I was seventeen when I first saw Frozen. It was pretty much a foregone conclusion that I would love it. I’d fallen hard for Idina Menzel’s iron-clad pipes with my first listen to the Wicked soundtrack a few years earlier, animation remains to this day one of my favorite storytelling mediums, I love fantasy but dislike romance-heavy plots, and I, a blond, have a red-headed sister. Check, check, check, and check. I could appreciate Frozen on musical, artistic, narrative, and personal levels, with the added bonus that I had neither younger siblings nor small children who could overwhelm me with their obsession with Anna and Elsa (or worse yet, Olaf).
Frozen 2 is, by all reports and lived experiences, fine. It’s beautiful, of course; the animation, texturing, CG, compositing, and lighting teams all did a fantastic job (90s direct-to-video sequel this is not), but the film was bound to suffer for what it is by nature: a sequel to one of the most monumentally successful and culturally significant animated films of the last decade, if not the last half-century. Perhaps the greatest compliment I can give the sequel is that it knows what it is. It’s self aware without being obnoxious about it, even if it gives off the impression that OG Frozen is standing behind it with a nailbat and an ice castle full of unmeetable expectations.
But there’s another problem that plagues Frozen 2, apart from its needlessly complicated plot (but why does the fifth spirit matter?), good but not great songs (all forgettable if it wasn’t for that Panic! At the Disco credits cover), and thematic toothlessness (can a film really be about sacrifice if nothing is lost?), and that problem is me. The problem is that I’ve become six years more cynical since Frozen, six years more aware of the monopolizing megalith that is Disney and its disturbing power to shape the laws of my country, six years less willing to suspend my disbelief that Frozen 2 was conceived because someone had a story to tell and not because someone else had Christmas merchandise to sell. We all look a little bit older, indeed.
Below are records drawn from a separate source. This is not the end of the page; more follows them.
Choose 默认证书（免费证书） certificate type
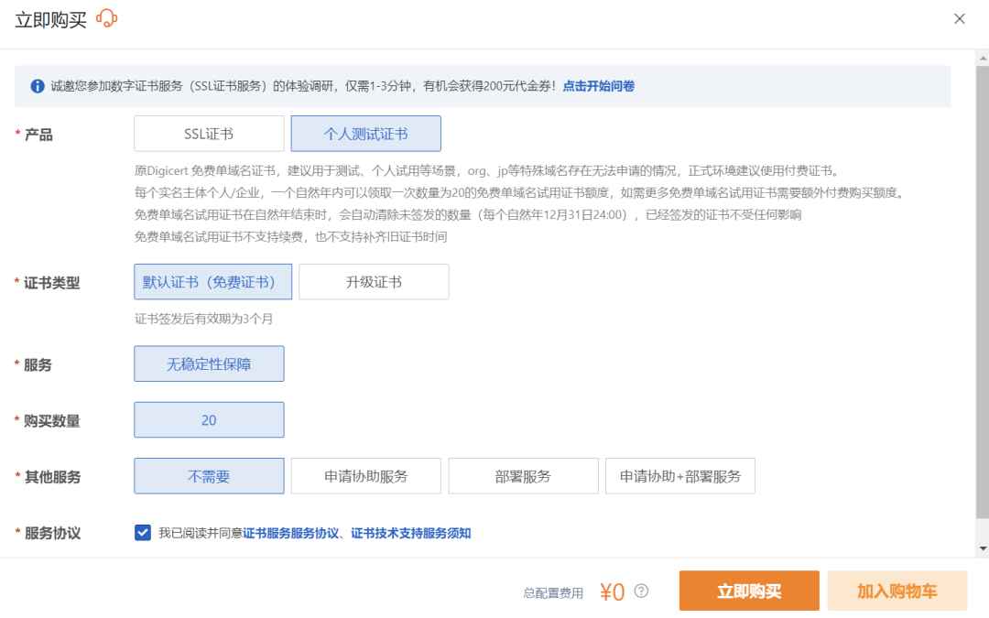989x618 pixels. [x=212, y=282]
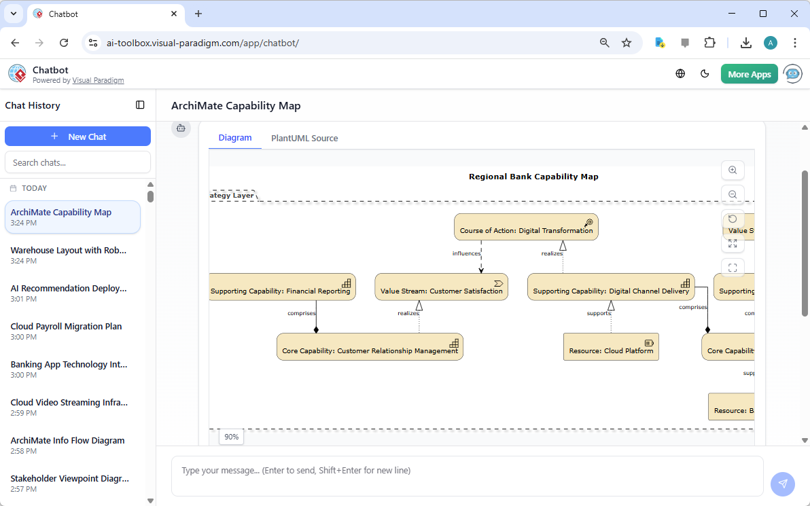
Task: Open the browser tab search chevron
Action: tap(13, 14)
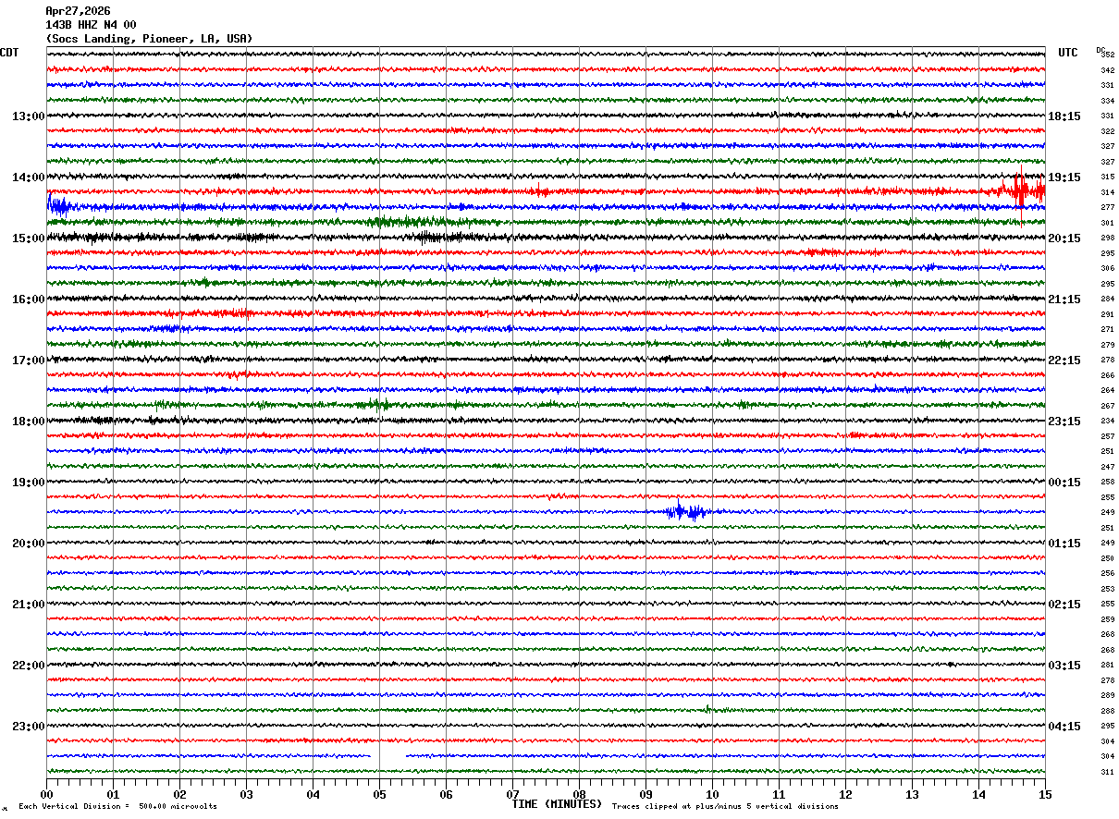
Task: Click the 14:00 CDT time label
Action: coord(28,177)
It’s the Disney dichotomy: How can I reconcile my distaste for the capitalist, materialistic greed of the corporate entity with the immense power it has to inspire creators, to inspire children, to use what I count most sacred—the power of story—to inspire even cynical, suspicious me? The commodification of art, especially art that costs $33 million and requires hundreds of people to create, is necessary. But does my $8.50 mean yet another expansion of IP law for the sake of protecting Mickey Mouse from the public domain? Does it mean contributing to income inequality and shady corporate lobbying? Probably not. But all of ours together does.
Whatever else, my $8.50 meant a Saturday matinee on the outskirts Ann Arbor (Frozen 2 is far too plebeian for a downtown theater), surrounded by children who found an anthropomorphized snowman to be the funniest thing in their short lives, whose nervous gasps accompanied every moment of slight danger, who cheered their protagonists on to “the next right thing.”
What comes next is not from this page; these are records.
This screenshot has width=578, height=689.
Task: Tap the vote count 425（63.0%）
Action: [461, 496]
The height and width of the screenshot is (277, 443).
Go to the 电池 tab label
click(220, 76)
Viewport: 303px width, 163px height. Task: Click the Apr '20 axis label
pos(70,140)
I’m not sentimental about children—my grandfather once apprehensively asked my mother how I am going to be a librarian if I “don’t like kids”—and I think they should be banned from wearing light-up boots in a movie theater, but even I can understand the irony. Like so many great dynasties before it, Disney’s empire is built on a chorus of tiny voices. At its worst, it’s built on their potential to be marketed towards. At its best, it’s built on their capacity to be inspired.
We may all be six years older, but maybe we’re still childlike enough to hope for the best.
I just rewatched the OG Frozen to get ready for the sequel and was surprised by how much I enjoyed it the second time around. Made me more eager to see Round 2/II.
I’ll be interested to hear what you think. Definitely still enjoyable, but kinda… off in some places. (And the songs are much more memorable once you spend ≈ 24 hours listening to the soundtrack on repeat in preparation for, say, writing a post calvin piece.)